== EXCERPTED DATA
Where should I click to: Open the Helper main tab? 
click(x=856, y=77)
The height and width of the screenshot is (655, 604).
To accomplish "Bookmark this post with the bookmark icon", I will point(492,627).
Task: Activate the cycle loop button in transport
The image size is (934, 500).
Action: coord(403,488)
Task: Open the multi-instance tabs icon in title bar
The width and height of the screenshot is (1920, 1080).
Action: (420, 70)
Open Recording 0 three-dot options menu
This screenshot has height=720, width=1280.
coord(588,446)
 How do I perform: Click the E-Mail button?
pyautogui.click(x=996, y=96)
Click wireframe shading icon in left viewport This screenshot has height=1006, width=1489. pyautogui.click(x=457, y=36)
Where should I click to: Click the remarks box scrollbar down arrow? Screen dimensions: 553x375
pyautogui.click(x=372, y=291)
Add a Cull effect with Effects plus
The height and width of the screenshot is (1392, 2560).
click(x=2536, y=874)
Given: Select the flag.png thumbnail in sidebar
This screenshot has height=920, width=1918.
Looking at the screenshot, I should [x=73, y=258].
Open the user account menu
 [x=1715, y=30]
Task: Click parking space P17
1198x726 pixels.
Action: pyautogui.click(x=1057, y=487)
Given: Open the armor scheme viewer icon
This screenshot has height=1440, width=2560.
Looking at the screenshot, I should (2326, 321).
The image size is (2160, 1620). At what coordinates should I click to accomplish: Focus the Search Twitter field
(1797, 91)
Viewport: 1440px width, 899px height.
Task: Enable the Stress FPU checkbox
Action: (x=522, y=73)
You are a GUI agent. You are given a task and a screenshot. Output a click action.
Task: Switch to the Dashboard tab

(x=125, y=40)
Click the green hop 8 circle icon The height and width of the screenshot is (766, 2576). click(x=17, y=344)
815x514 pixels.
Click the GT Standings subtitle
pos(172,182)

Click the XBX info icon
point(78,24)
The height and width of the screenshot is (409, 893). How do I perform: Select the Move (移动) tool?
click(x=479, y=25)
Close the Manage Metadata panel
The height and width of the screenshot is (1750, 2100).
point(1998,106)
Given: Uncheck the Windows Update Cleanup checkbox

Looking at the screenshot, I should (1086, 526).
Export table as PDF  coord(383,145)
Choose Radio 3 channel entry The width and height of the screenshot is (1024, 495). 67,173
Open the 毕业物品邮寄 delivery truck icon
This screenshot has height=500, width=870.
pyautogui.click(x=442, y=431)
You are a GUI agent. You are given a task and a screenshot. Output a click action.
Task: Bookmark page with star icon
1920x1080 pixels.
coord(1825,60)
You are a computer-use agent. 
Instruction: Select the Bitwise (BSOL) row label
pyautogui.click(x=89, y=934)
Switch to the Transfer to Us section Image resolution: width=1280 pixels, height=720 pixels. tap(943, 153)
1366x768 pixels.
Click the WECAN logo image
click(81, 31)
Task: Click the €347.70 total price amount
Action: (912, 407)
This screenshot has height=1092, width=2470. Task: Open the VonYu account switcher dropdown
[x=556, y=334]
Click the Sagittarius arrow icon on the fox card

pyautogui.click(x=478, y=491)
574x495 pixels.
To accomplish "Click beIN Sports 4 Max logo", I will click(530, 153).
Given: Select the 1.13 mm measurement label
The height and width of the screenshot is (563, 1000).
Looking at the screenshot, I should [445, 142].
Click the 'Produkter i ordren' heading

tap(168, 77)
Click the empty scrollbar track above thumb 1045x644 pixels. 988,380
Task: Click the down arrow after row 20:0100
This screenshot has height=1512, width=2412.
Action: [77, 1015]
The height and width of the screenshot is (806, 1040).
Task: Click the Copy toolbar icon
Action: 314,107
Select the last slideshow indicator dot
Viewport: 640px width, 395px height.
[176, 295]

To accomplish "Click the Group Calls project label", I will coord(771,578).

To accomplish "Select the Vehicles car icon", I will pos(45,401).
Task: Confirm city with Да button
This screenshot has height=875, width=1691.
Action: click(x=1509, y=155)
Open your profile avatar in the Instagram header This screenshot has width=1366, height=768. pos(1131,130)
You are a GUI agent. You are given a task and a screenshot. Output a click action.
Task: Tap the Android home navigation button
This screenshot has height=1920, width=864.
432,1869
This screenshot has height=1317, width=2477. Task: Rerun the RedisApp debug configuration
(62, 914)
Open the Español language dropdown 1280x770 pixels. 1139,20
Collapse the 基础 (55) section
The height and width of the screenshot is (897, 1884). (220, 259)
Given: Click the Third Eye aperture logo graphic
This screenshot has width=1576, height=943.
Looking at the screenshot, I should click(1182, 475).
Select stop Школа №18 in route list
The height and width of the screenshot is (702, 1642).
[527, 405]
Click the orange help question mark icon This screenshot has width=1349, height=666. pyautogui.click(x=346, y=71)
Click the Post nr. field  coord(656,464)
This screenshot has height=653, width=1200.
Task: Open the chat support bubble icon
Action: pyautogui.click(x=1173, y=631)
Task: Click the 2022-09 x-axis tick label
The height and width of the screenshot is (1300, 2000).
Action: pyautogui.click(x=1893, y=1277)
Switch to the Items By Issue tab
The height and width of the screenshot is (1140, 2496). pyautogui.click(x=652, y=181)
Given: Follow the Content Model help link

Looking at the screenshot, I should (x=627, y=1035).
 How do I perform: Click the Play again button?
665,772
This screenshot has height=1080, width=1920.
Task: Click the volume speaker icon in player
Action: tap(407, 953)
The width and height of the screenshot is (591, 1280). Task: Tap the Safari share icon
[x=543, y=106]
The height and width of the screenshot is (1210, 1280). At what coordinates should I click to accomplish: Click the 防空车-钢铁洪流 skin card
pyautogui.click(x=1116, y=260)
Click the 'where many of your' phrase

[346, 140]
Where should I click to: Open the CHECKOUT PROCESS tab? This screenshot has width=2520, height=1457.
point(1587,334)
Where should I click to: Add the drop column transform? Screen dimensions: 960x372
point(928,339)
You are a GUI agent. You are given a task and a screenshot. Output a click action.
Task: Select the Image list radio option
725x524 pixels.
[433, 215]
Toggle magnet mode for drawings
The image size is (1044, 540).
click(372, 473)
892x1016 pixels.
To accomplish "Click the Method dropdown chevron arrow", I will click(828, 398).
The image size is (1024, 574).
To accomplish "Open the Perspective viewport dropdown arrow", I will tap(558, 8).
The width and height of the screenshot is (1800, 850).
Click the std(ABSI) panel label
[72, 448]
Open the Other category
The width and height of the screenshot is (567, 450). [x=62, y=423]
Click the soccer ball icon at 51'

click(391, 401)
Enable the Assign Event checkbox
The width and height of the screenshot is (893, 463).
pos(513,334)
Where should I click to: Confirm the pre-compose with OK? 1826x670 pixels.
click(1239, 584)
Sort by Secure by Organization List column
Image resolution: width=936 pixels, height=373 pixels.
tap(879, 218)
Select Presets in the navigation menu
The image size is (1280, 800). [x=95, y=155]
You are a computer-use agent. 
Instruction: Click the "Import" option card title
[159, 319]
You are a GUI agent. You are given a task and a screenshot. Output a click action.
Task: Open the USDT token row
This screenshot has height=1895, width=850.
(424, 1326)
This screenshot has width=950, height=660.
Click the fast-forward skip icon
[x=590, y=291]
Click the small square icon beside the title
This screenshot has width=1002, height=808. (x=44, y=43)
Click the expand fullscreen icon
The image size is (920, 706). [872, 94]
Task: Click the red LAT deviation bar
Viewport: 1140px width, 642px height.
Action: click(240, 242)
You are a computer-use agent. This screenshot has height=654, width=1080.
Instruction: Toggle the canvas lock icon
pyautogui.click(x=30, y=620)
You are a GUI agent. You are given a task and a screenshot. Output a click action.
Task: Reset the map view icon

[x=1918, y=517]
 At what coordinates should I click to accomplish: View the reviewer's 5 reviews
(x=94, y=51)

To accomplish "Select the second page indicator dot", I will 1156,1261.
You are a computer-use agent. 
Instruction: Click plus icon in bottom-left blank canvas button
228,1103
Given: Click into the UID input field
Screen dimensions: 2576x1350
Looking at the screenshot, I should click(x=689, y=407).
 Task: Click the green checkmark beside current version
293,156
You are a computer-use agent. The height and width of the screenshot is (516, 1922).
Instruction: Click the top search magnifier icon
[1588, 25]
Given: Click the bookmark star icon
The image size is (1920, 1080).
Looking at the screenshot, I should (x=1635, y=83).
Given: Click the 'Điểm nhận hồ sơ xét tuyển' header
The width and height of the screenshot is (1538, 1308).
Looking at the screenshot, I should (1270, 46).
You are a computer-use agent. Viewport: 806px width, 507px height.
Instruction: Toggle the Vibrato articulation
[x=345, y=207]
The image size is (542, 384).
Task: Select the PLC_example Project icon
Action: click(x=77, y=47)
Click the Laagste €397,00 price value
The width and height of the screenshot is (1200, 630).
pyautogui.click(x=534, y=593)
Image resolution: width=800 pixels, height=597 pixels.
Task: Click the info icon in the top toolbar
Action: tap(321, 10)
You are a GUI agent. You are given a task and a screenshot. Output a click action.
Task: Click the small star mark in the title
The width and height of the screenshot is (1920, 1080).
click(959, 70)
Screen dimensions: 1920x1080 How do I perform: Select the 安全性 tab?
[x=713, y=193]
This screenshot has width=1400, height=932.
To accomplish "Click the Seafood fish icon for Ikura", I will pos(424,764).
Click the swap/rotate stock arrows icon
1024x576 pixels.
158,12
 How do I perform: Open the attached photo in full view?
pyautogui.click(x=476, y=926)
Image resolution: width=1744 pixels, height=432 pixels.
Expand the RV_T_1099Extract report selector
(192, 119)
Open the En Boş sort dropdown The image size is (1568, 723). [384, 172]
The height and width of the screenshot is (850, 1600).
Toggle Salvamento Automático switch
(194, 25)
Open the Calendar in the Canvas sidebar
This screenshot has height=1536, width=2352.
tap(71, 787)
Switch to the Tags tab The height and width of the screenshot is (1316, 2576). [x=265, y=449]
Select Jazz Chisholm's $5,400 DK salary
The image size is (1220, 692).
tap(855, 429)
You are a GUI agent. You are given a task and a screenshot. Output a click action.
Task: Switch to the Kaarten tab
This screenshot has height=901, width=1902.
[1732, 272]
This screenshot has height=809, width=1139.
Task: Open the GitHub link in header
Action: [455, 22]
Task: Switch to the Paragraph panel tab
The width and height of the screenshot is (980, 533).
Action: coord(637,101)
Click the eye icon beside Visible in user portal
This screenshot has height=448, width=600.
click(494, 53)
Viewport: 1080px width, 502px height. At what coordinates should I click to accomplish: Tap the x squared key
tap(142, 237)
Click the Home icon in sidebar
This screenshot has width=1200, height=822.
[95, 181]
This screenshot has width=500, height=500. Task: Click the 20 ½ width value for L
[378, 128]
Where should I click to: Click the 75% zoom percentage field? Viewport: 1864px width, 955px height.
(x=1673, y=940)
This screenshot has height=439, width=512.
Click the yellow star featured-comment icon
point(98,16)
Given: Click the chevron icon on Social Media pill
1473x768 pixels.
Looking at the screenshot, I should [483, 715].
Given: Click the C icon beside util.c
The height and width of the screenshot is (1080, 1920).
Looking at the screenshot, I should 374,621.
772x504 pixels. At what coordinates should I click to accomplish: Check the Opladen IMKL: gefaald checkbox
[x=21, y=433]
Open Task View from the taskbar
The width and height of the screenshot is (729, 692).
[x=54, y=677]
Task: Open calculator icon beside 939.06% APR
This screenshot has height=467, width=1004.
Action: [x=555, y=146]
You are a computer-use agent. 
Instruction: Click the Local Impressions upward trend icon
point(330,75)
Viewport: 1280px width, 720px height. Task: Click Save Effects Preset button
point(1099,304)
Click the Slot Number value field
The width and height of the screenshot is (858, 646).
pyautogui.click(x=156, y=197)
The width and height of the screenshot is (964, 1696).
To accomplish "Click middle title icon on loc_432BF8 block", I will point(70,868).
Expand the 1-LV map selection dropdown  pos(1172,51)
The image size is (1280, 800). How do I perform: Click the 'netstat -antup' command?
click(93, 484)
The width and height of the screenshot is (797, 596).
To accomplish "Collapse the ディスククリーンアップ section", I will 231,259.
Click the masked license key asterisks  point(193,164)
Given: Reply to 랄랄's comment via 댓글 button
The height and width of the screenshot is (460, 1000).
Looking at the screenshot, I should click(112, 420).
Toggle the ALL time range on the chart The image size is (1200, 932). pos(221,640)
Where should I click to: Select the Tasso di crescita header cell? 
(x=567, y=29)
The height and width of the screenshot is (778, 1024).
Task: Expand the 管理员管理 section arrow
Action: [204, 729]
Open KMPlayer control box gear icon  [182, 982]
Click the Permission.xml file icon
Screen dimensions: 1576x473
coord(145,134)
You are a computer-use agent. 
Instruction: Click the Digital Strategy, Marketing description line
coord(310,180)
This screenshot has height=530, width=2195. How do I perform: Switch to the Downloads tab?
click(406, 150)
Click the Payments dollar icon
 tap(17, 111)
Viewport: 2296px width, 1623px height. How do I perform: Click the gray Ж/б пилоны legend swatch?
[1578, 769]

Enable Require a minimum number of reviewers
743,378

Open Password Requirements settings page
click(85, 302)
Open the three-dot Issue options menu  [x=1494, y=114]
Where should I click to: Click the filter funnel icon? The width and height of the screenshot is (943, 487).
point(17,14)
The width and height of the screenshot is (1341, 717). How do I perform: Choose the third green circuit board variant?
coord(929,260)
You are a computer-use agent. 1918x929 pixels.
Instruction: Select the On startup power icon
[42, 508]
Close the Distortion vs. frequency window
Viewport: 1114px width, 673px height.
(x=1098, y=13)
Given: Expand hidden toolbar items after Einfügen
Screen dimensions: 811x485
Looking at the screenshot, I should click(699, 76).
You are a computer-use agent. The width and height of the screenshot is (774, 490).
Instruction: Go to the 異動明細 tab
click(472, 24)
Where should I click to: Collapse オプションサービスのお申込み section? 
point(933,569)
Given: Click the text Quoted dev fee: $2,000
====
### STATED GOAL
Please copy, without changes, the part of the rows above that opens with the line containing "Choose Radio 3" and closes with the line containing "I will pos(45,401).", both lines included.

### FULL OUTPUT
Choose Radio 3 channel entry The width and height of the screenshot is (1024, 495). 67,173
Open the 毕业物品邮寄 delivery truck icon
This screenshot has height=500, width=870.
pyautogui.click(x=442, y=431)
You are a GUI agent. You are given a task and a screenshot. Output a click action.
Task: Bookmark page with star icon
1920x1080 pixels.
coord(1825,60)
You are a computer-use agent. 
Instruction: Select the Bitwise (BSOL) row label
pyautogui.click(x=89, y=934)
Switch to the Transfer to Us section Image resolution: width=1280 pixels, height=720 pixels. tap(943, 153)
1366x768 pixels.
Click the WECAN logo image
click(81, 31)
Task: Click the €347.70 total price amount
Action: (912, 407)
This screenshot has height=1092, width=2470. Task: Open the VonYu account switcher dropdown
[x=556, y=334]
Click the Sagittarius arrow icon on the fox card

pyautogui.click(x=478, y=491)
574x495 pixels.
To accomplish "Click beIN Sports 4 Max logo", I will click(530, 153).
Given: Select the 1.13 mm measurement label
The height and width of the screenshot is (563, 1000).
Looking at the screenshot, I should [445, 142].
Click the 'Produkter i ordren' heading

tap(168, 77)
Click the empty scrollbar track above thumb 1045x644 pixels. 988,380
Task: Click the down arrow after row 20:0100
This screenshot has height=1512, width=2412.
Action: [77, 1015]
The height and width of the screenshot is (806, 1040).
Task: Click the Copy toolbar icon
Action: 314,107
Select the last slideshow indicator dot
Viewport: 640px width, 395px height.
[176, 295]

To accomplish "Click the Group Calls project label", I will coord(771,578).

To accomplish "Select the Vehicles car icon", I will pos(45,401).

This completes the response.